Planification cantonale

En Suisse, l’aménagement du territoire est fortement marqué par le fédéralisme. La législation fondamentale incombe à la Confédération: la loi fédérale sur l’aménagement du territoire LAT énonce les buts et les principes dont les autorités doivent tenir compte dans l’exercice de leurs activités, et définit, dans les grandes lignes, les instruments et les procédures applicables aux niveaux fédéral, cantonal et communal.

Les cantons et les communes sont responsables de l’aménagement de leur territoire. Le canton est responsable des plans directeurs ayant force obligatoire pour les autorités, tandis que la commune établit les plans d’affectation contraignants pour les propriétaires fonciers.  

Le plan directeur: le principal instrument de planification des cantons

Le plan directeur est l’instrument central des cantons pour piloter leur développement territorial.

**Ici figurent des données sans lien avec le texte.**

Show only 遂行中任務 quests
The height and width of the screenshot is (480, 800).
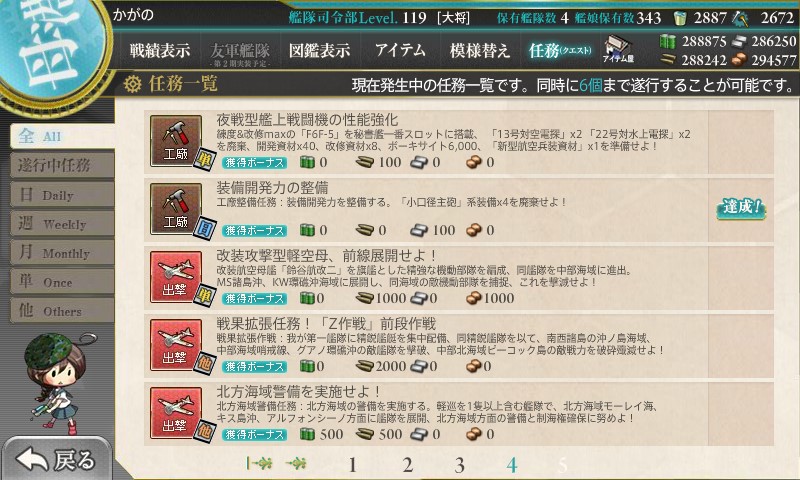pos(62,165)
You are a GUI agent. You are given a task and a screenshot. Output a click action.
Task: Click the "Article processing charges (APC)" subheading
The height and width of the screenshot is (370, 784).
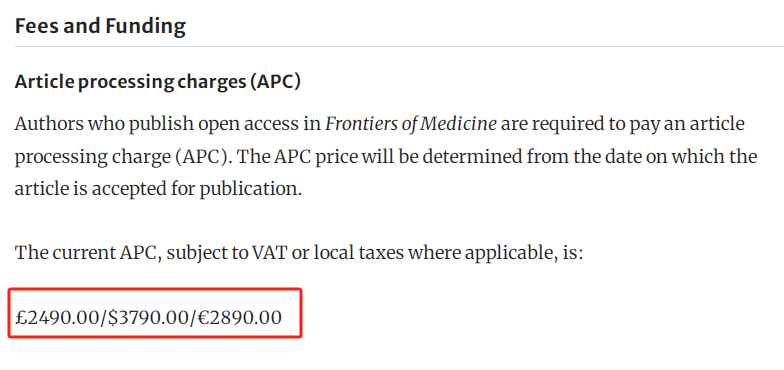tap(158, 82)
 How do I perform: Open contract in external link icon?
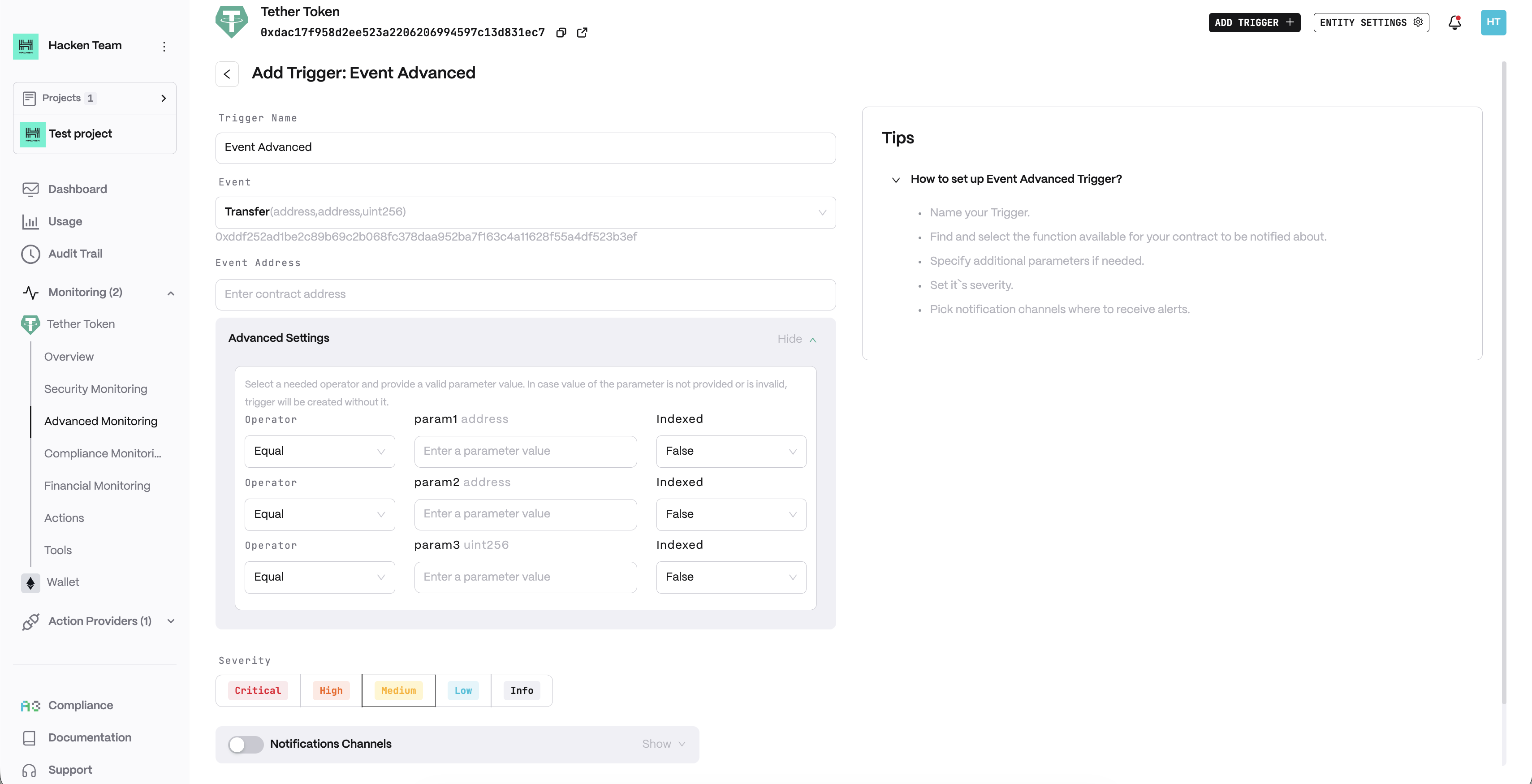582,33
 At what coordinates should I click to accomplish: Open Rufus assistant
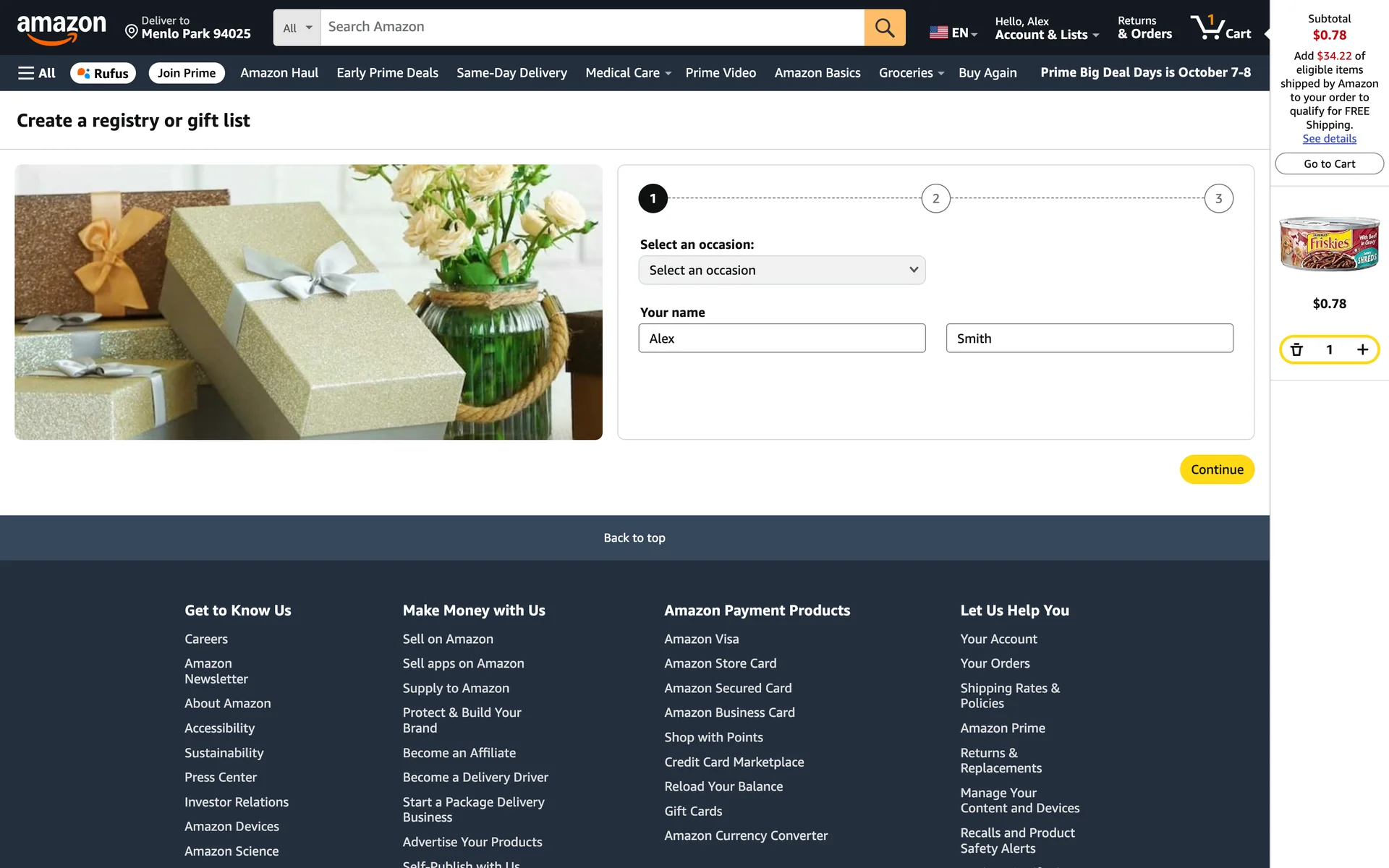(x=103, y=73)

Il coordonne les planifications et projets à incidence spatiale dans divers domaines sectoriels et à plusieurs niveaux étatiques.

Dans le plan directeur, le canton définit ses intentions de planification et les fait concorder avec les projets de la Confédération et des communes. Ce faisant, il préserve la marge de manœuvre des autorités fédérales et communales en charge de la planification.

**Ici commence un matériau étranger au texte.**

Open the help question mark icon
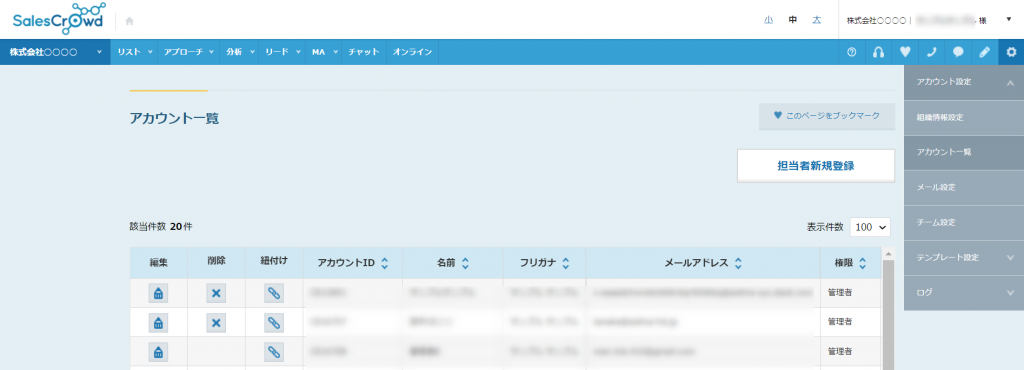The image size is (1024, 370). [x=852, y=52]
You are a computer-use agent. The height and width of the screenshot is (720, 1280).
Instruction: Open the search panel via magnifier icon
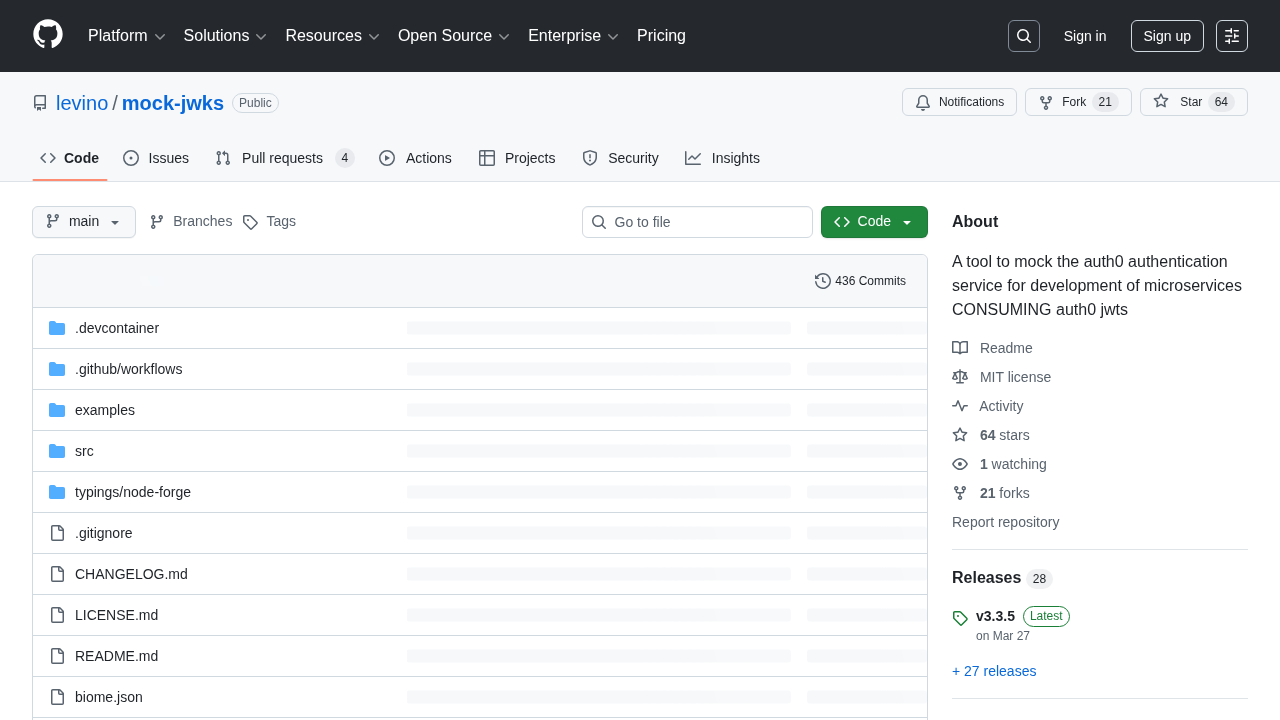pyautogui.click(x=1023, y=35)
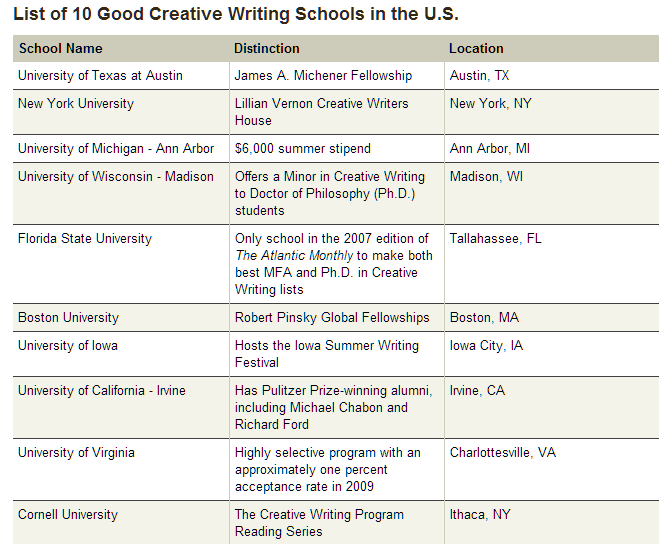Select Florida State University row name

(84, 239)
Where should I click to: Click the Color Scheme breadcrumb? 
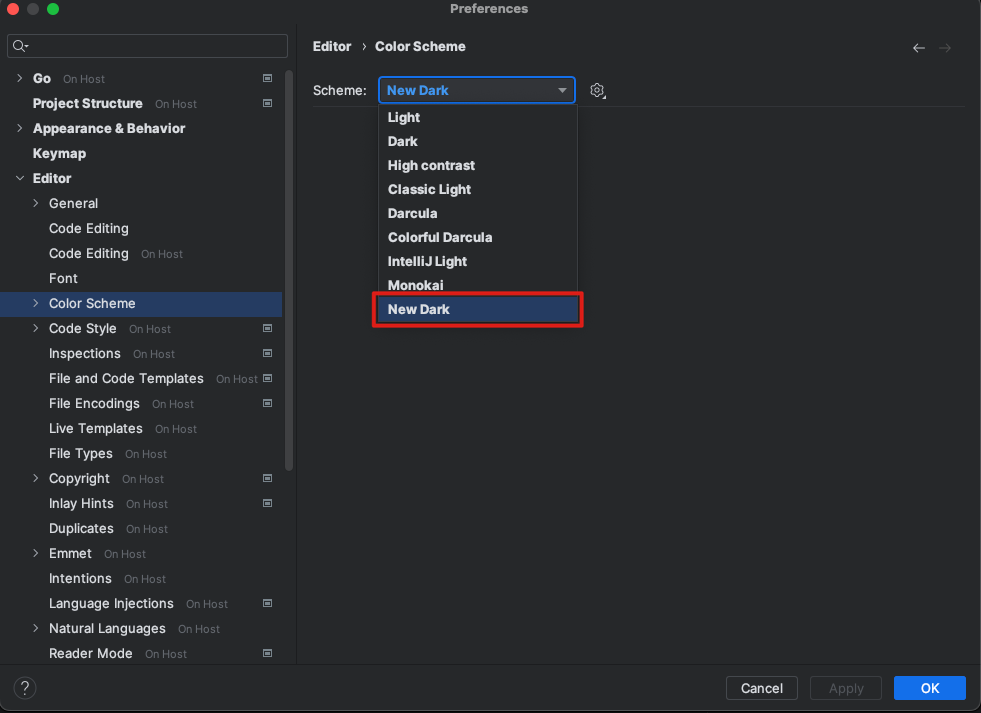pyautogui.click(x=419, y=46)
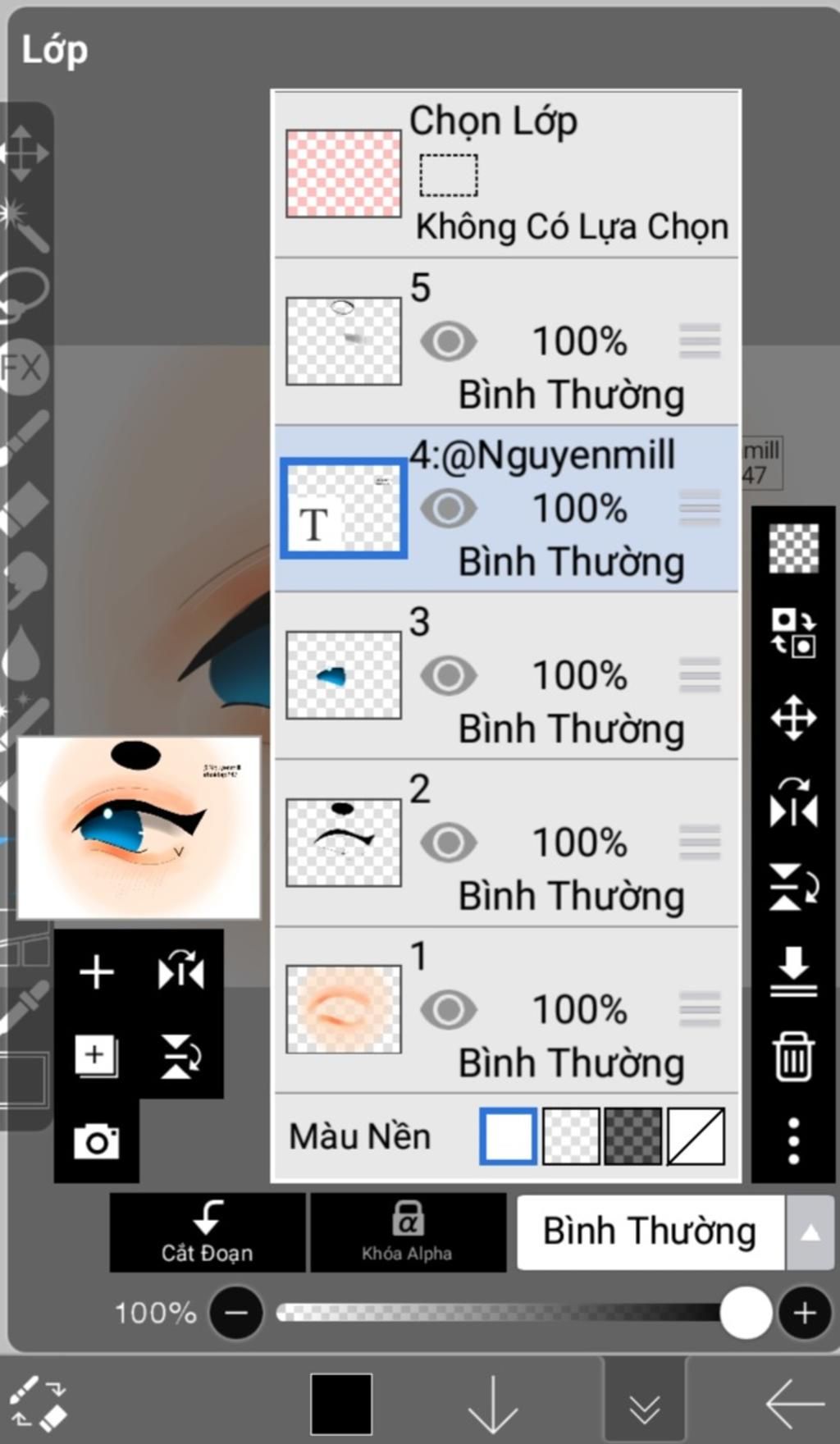
Task: Open the Bình Thường blend mode box
Action: (x=650, y=1232)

La LAT révisée, entrée en vigueur le 1er mai 2014, préconise une urbanisation compacte et une meilleure utilisation des surfaces en friche ou sous-exploitées au sein du milieu bâti existant. Pour ce faire, les cantons et les communes seront davantage mis à contribution.

La LAT révisée précise, à l’article 8a, les exigences minimales applicables aux plans directeurs cantonaux: par ex. indications quant à la gestion du développement urbain, à la dimension des surfaces affectées à l’urbanisation et au développement vers l’intérieur.

Adaptation des plans directeurs

Depuis l’entrée en vigueur de la loi fédérale révisée sur l’aménagement du territoire (LAT) le 1er mai 2014, court le délai de cinq ans octroyé aux cantons pour adapter leurs plans directeurs. Durant ce laps de temps, de nouveaux terrains ne peuvent en principe être classés en zone à bâtir que si une surface équivalente est déclassée ailleurs. Si un canton ne dispose pas d’un plan directeur approuvé par le Conseil fédéral d’ici mai 2019, il ne pourra plus procéder à aucun classement sur l’ensemble de son territoire.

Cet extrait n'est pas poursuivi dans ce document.